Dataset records
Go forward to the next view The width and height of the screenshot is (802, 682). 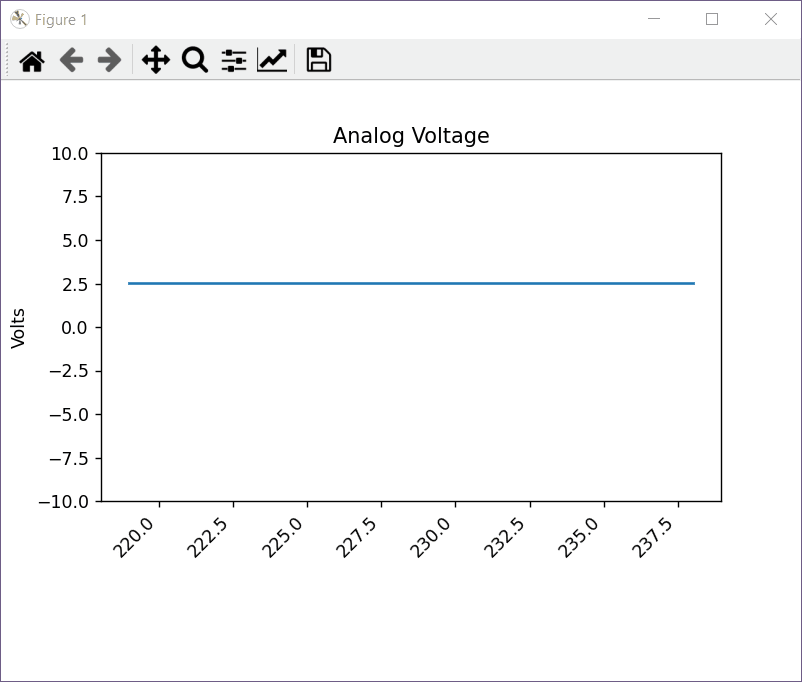click(109, 61)
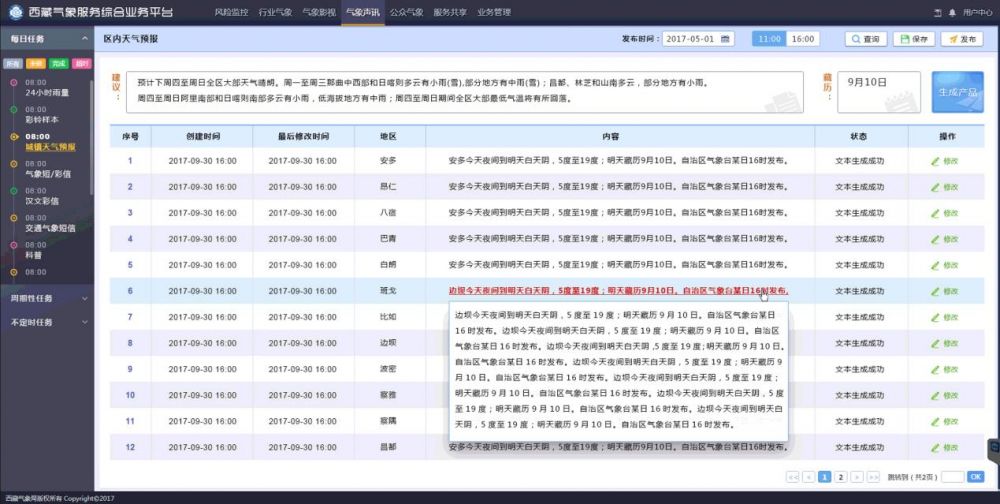Click the 发布 publish button
Screen dimensions: 1000x504
963,39
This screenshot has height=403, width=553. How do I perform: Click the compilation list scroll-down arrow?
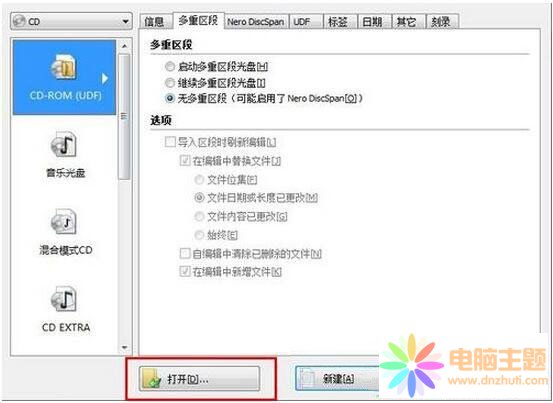coord(124,348)
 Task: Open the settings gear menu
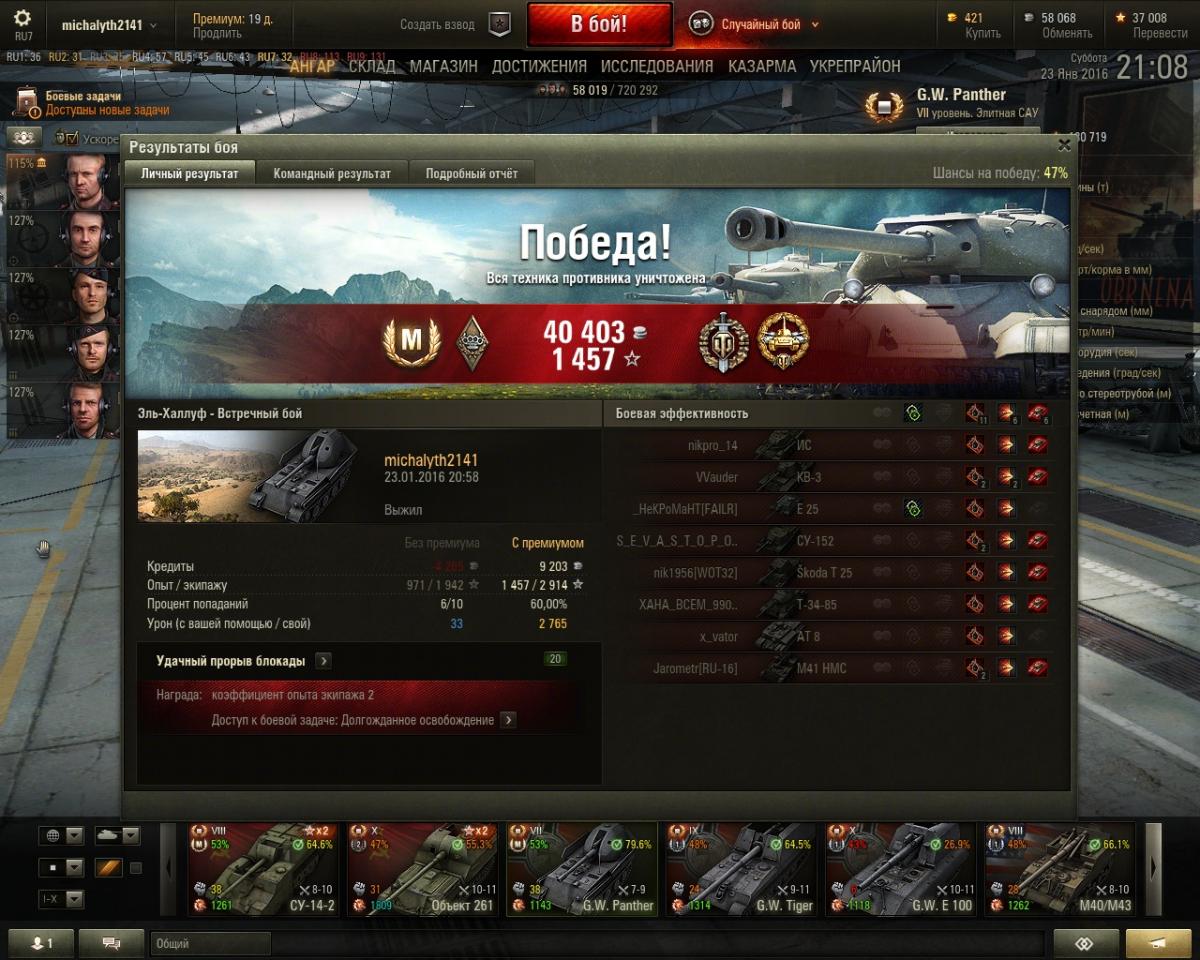(x=22, y=19)
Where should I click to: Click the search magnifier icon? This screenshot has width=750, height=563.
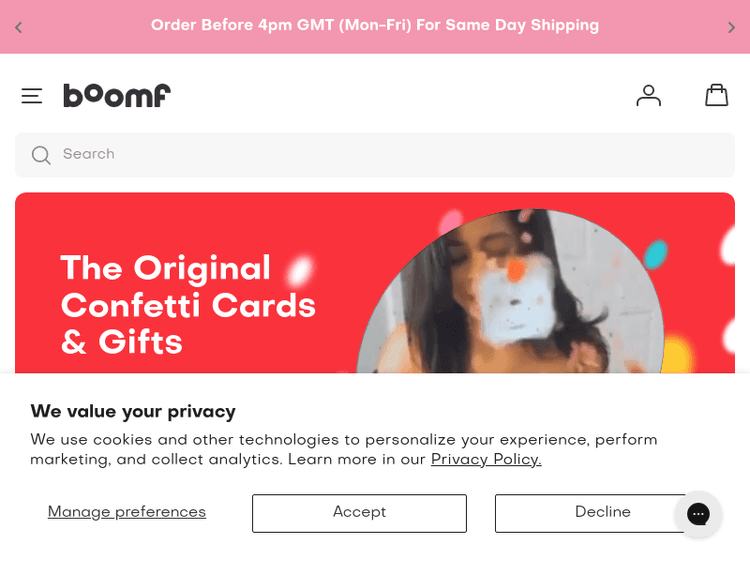click(41, 155)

## BRIEF:
The line that contains "Task: Open the settings gear menu" opens the part to copy, and the last line of the records closes it; set down those lines exactly, pictures excluded.

## RESPONSE FOR THIS EXERCISE:
 Task: Open the settings gear menu
(x=22, y=19)
Where should I click to: Click the search magnifier icon? This screenshot has width=750, height=563.
click(41, 155)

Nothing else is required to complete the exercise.